前述の部品メーカーでも、例の「神様」と呼ばれる佐藤さん(仮名)との関係構築が最大の難関だった。彼は、私たちデータサイエンティストを「パソコンの前で数字をいじっているだけの若造」と見なし、全く口をきいてくれなかった。

私たちは、PCを閉じて作業着に着替え、彼の持ち場に入り浸ることにした。最初はただ黙って彼の仕事ぶりを眺めるだけ。掃除を手伝い、重いものを運び、昼休みには一緒に弁当を食べる。そんな日が何週間も続いたある日、私が機械の異音に気づかずのんきにメモを取っていると、佐藤さんが初めて口を開いた。

「おめさん、パソコンの前でカチャカチャやってっだけでの。ここの機械の機嫌なんて、わがんねべ。今日のこの『ジーン』っていう音、いつもと違うんだず。こういうのが、不良品出る前触れなんだ」

チャンスだと思った私は、すかさず食いついた。

「ほうか、佐藤さん。その『ジーン』って音、どんな時に鳴るんだべ?雨の日の朝とか、新しい材料に変えだどぎどが?ぜひ、教えでけねが?」

そこから、堰を切ったように佐藤さんの「現場の知恵」が溢れ出した。「モーターの温度がいつもより2度高い」「油圧計の針が微妙に震える」「切削油の匂いがいつもと違う」。それらは、センサーデータとして記録されている数値の裏にある、人間だけが感じ取れる「コンテキスト(文脈)」だった。

私たちは、それらの「暗黙知」を一つひとつ言語化し、AIが学習できる「特徴量」に落とし込んでいった。例えば、「雨の日の朝」という情報を気象データと連携させ、「新しい材料」という情報を生産管理システムのロット情報と紐づける。佐藤さんの五感を、データで再現しようと試みたのだ。

提供データ:

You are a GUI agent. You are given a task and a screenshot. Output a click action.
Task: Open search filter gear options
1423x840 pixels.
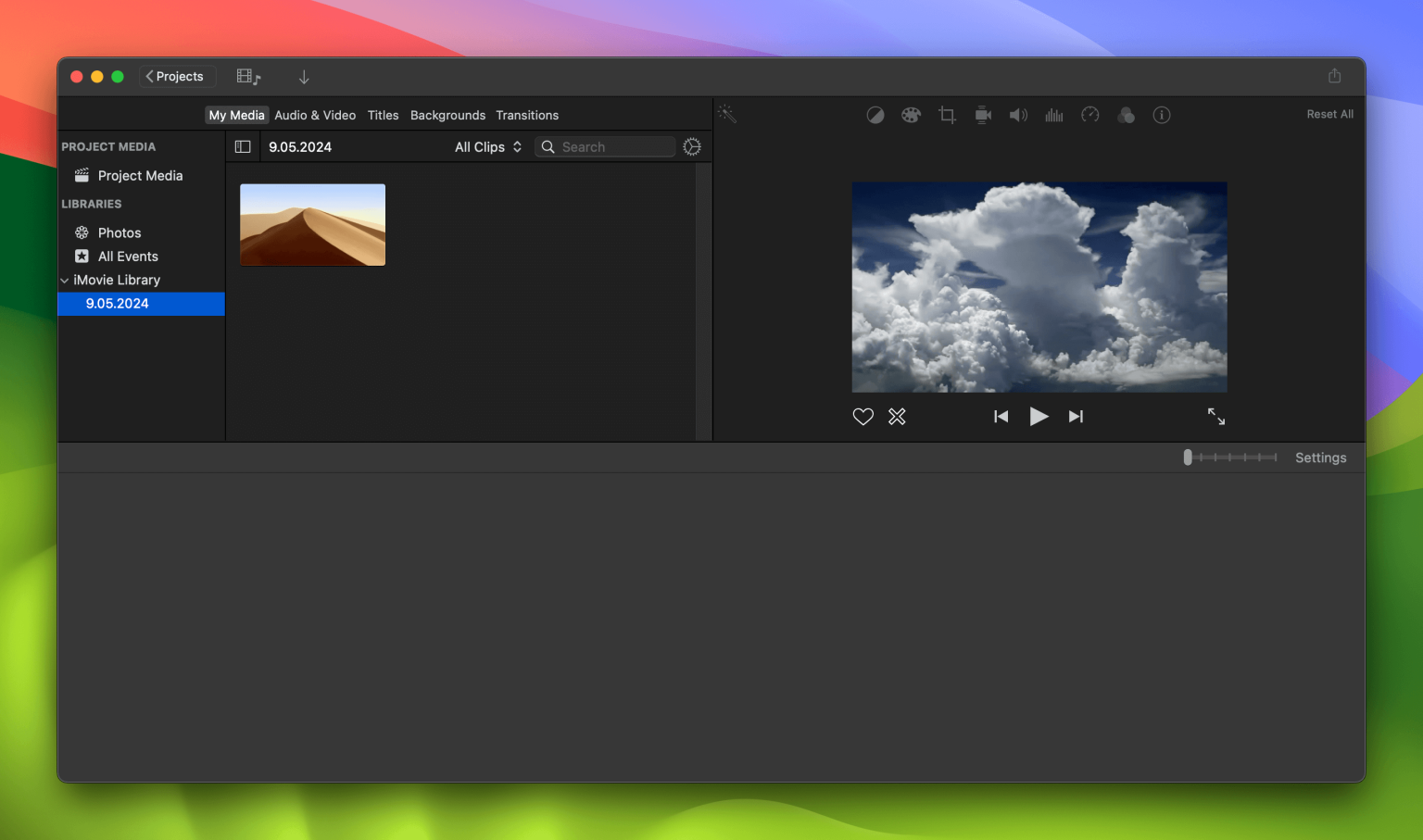tap(692, 146)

実施課題:
1) 本文の「私たちは、PCを閉じて」で始まる段落を、主な事実を残して箇条書きに簡潔にまとめてください。
2) 佐藤さんの暗黙知をデータ化する本文の続きを、最後の文の後から書き進めてください。

解答例:
1)
- PCを閉じて作業着に着替え、佐藤さんの持ち場に入り浸ることにした。
- 最初は黙って仕事ぶりを眺めるだけで、掃除の手伝い、重いものの運搬、昼休みの弁当を共にした。
- それが何週間も続いたある日、私が機械の異音に気づかずメモを取っていると、佐藤さんが初めて口を開いた。

2)
結果、AIモデルの予測精度は飛躍的に向上した。しかし、それ以上に大きな成果は、佐藤さんがプロジェクトの最大の推進者になってくれたことだ。彼は、AIが出した予兆アラートを見て、こう言うようになった。「おう、こいつ、俺と同じこと考えでるな。なかなか見所あるじゃねえか」。

現場の抵抗は、プロジェクトの障害物ではない。むしろ、AIの精度を飛躍させ、現場に実装するための最大のヒントが詰まった「宝の山」なのだ。その宝を掘り当てるのに必要なのは、最新の分析ツールではなく、相手の懐に飛び込み、信頼を勝ち取るという、どこまでもアナログなコミュニケーションなのである。

壁その3:「データが汚くて…」技術者の“孤独”をチームの力に変える

さて、経営者の目的を翻訳し、現場の知恵という宝物も手に入れた。いよいよデータサイエンティストの出番だ。記事では、データ準備の重要性をこう説いている。

ステップ2:データのアセスメントと準備(使えるデータはあるか?)
この地味な作業が、分析精度の7〜8割を決めるとも言われています。

この「地味な作業」こそが、多くの技術者を孤独と絶望の淵に追いやる。彼らは、各部署から集められたデータの山を前に、こう呟くのだ。「データが…汚すぎる…」。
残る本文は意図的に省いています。